This is a new sort of service and it is important because despite the phenomenal growth of the internet, 80% of the new information created each year is still unstructured – in other words it is text, graphics and video contained in things like documents, emails, Facebook shares, web pages and tweets, etc. This unstructured information is poorly integrated with the World Wide Web. Even if they are published to a web site, they have remained isolated islands of information – until now.
Within the last five years, the size of the average web page has more than tripled, and the number of external objects has more than doubled. The average web page is now 1 MB and growing at over 20% each year. Today the average web page has about 10 links and 600 words. So it is reasonable to say that less than 2% of the content is hyperlinked to something else.

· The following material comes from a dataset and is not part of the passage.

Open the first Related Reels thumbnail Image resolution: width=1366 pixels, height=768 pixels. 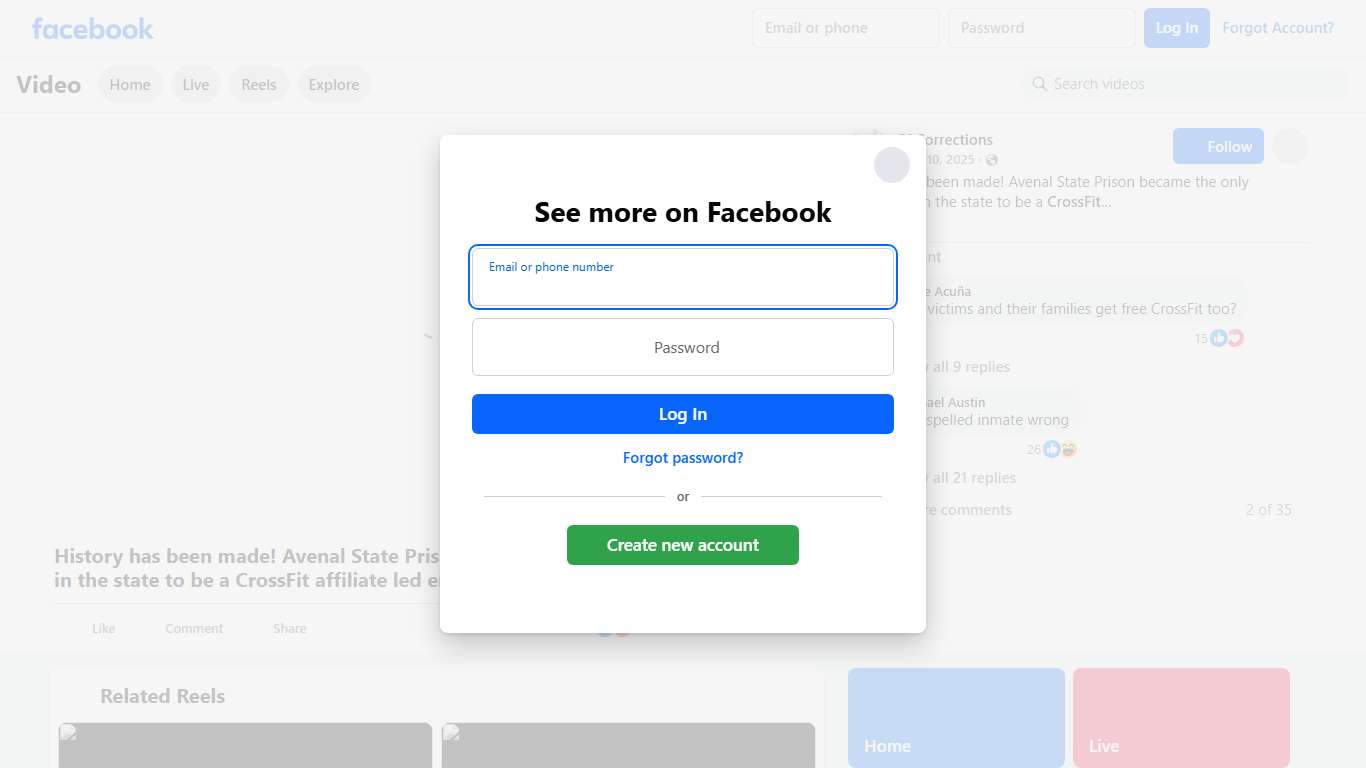coord(245,745)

The documents you deal with each day often contain only a single link (or less) and many more words than a web page.
If you are lucky, there is a single bridge (hyperlink) from the web to your document. Think of your documents as information that is connected to the web superhighway only via an off-ramp. You can find published documents easily enough because published documents are indexed by the likes of Google, Baidu and Bing. But what you can’t do is start from your document and get easily back onto the web in an intelligent way.

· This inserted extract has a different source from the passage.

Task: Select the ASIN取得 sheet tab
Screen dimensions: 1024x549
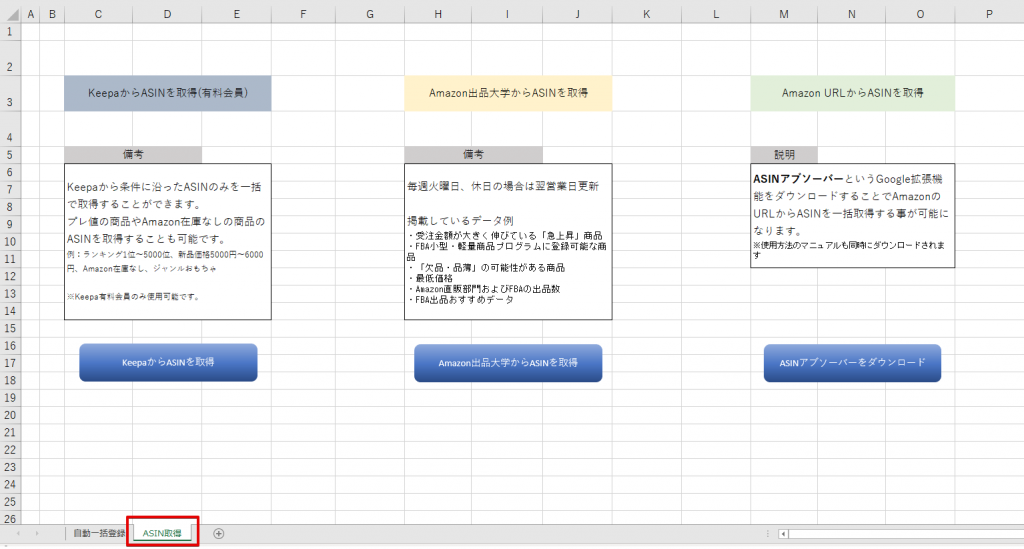Action: pos(162,533)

That’s why we see the current web-document world as a one-way off-ramp.
Bridger works for many of your documents – whether they are published on the web or not. This is how we can release the untapped value of the 80% of unstructured text. How do we do this? The good news is that you really don’t have to know about this if you don’t want to.
For the rest of us, all you need to understand is that Bridger takes your isolated documents, emails, etc. and automatically links them to over 50 billion trusted additional sources of information on the world wide web.

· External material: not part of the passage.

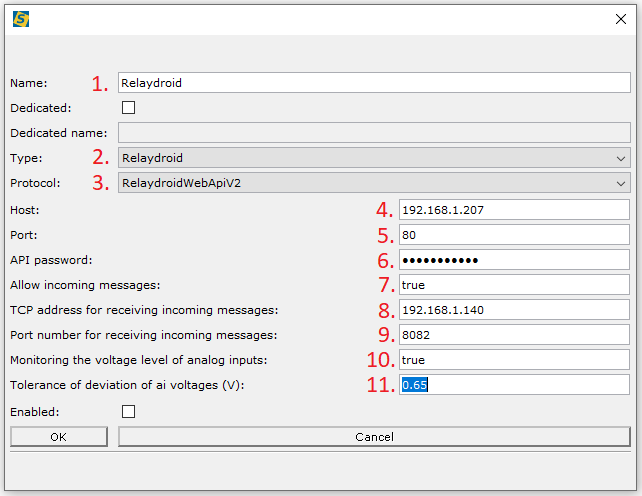
Task: Click the Port field containing 80
Action: 513,235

Drop a document on to the Bridger mobile app and it will instantly tell you what the document is about and give you web profiles of all the relevant people, organizations, places, technologies and ideas.
Your document is transformed into a fully integrated web body of knowledge.
Degree 1 Determine internal document structure
Machine reads the full text of the document and discards everything but the main text. For example, an article from The Times of May 02, 2013 entitled:
"President Barack Obama says its time to slam the door on Guantanamo Bay"
Degree 2 Detect subjects
Determine the subjects (topics, people, organizations, places, technologies, etc.) talked about in the text. In our example might contain:
David Taylor, Alexandra Frean, Washington, Barack Obama, President, Guantanamo Bay, Hunger strike
Degree 3 Analyze semantic relationships
Get the computer to identify relationships between subjects that in our example include:
David Taylor works for The Times of London newspaper
Barack Obama is President of the United States
US Congress is constitutionally related to the office of the President of the United States
Hunger strike is happening at Guantanamo Bay
Degree 4 Rank subject in-context importance
Work out how important each subject is in the context of the overall document. In our example:
Subject | Rank |
Barack Obama | 0.803 |
David Taylor | 0.515 |
Hunger strike | 0.511 |
The Times of London newspaper | 0.287 |
US Congress | 0.201 |
Guantanamo Bay | 0.174 |
Degree 5 Create subject profiles
Use linked open data to dynamically compose profiles of topics, people, organizations, places and technologies. Such as the example here on the right ->
Degree 6 Build and embed links
All subjects are then given embedded links in the original text of your document and the text summary. Profiles are also enhanced with a relevant link to further information available on the web.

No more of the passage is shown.